There is no drug that reverses dementia, but some medications reduce symptoms or slow the progress of the disease. Nearly all pharmaceutical treatments for dementia, however, carry a risk of serious side effects.
Antidepressants are frequently prescribed for irritability and depressed moods. In almost all cases, dementia patients are offered selective serotonin reuptake inhibitors (SSRIs), which sometimes make it possible to discontinue antipsychotic medications that have severe side effects. The most commonly prescribed SSRI in dementia is citalopram (Celexa).
Antipsychotic medications are used "off label" to curb aggression, hostility, delusions, and hallucinations. In the United States, these medications come with a "black box" warning that they cause increased likelihood of death when used in dementia. These drugs commonly cause extrapyramidal symptoms such as:
- Dystonia (muscle stiffness, rigidity, and spasms, sometimes with unusual eye movements).
- Akathisia (inability to sit down; many patients stand up and sit down repeatedly).
- Parkinsonism (shuffling gait, expressionless face, drooling, rigidity, tremor).
- Tardive dyskinesia (involuntary movements of muscles of the face and around the mouth, puckering, sticking out the tongue, chewing, grimacing, which may become permanent).
There drugs to counteract most of these side effects, except for tardive dyskinesia, which can only be treated by stopping the antipsychotic drug.

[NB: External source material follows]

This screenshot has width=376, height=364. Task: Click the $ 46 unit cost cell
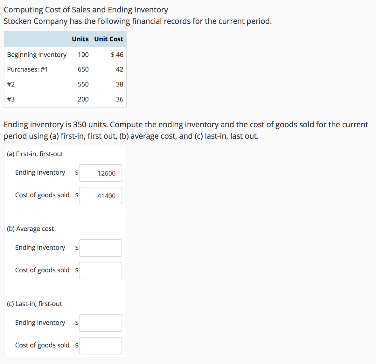(117, 55)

Anti-anxiety medications (anxiolytics) are used to decrease restlessness and to relieve anxiety. The problem with these drugs, which include lorazepam (Ativan) or oxazepam (Serax), is that they increase the risk of falls as much as 10-fold.

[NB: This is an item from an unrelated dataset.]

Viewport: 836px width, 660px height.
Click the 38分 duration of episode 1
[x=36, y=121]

Cholinesterase inhibitors such as donepezil (Aricept), rivastigmine (Exelon), and galantamine (Razadyne) increase levels of a neurotransmitter called acetylcholine, and keep it from breaking down. These drugs are the main treatments for Alzheimer's disease, although they are comparatively seldom prescribed for other forms of dementia. What families often fail to understand is that "no change" is considered an "improvement" for these medications. They can cause low blood pressure, diarrhea, nausea, vomiting, muscle cramps, and falls.

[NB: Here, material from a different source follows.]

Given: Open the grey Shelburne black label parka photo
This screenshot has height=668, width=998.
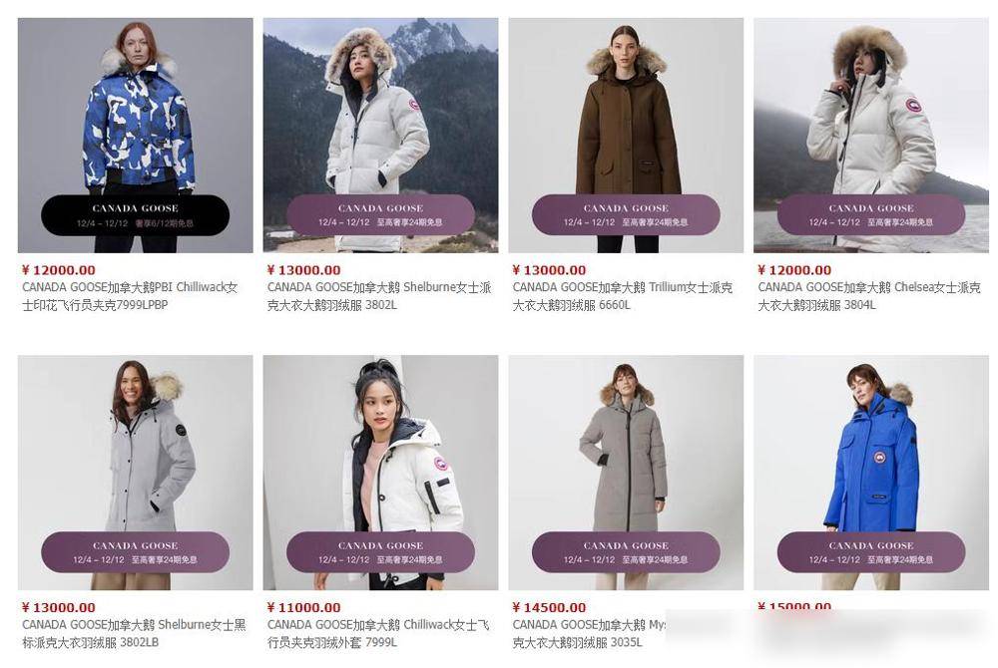Looking at the screenshot, I should 135,473.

Memantine (Namenda) may relieve severe confusion. It can cause aches and pains, constipation, dizziness, and headaches.
Many care facilities turn to medications for easier management of difficult cases, but there are many other modes of treatment that don't carry the same risk of side effects.
Cognitive stimulation therapy
Cognitive stimulation therapy is a group activity for people who have mild to moderate dementia. The group may gather around a shared experience (for instance, military veterans) or a shared interest (for example, cooking and eating food). These sessions typically last 45 minutes to an hour, and can become a highlight of the patient's day. Both the patient's quality of life and cognitive function often demonstrably improve. Care facilities can access computer programs that provide a framework for discussion tailored to the needs of people who have dementia.
Creative expression therapy, also known as games
"Creative expression therapy" is a catch-all term for an activity many of us would call "playing games". People who have dementia often retain the ability to play board games, word games, and cards, especially if they have routinely played these games in the past. Games give people who have dementia an opportunity to use creativity, imagination, and thinking processes that otherwise may remain unused. Some of these thinking processes may help them cope with other activities of daily living, and to communicate more easily with caregivers and family. It may be necessary to bend the rules to prevent upset; the objective isn't to beat someone who has dementia at their favorite game.
Reality orientation consists of going over basic details of life such as name, date, and location, but there are limitations to this approach:=— many patients find it patronizing. My father, for example, once was asked by his nurse in a tone more often used with small children, "And can you tell me your first name today?" He answered, "To you, it's Mister."
Reminiscence therapy consists of sharing memories of loved ones, stories about growing up, and mementos of former homes and connections. Sharing memories often reduces depression and improves thinking skills of patients, but it also maintains the ties with family and friends. One way to approach this kind of therapy is to load photos and video clips onto a pad computer. Some people with dementia are still able to use a pad computer. Others are not. But the pad can become a focus of continuing connection between patients and their loved ones to help them maintain their relationships a little longer.
Dozens of other therapies may help just a little to manage the symptoms of dementia, including aromatherapy, music therapy, and drama therapy, to name only a few. The most important therapy for both patient and family, however, is staying connected just as long a possible. Human connections keep dementia bearable for both patients and those who love them.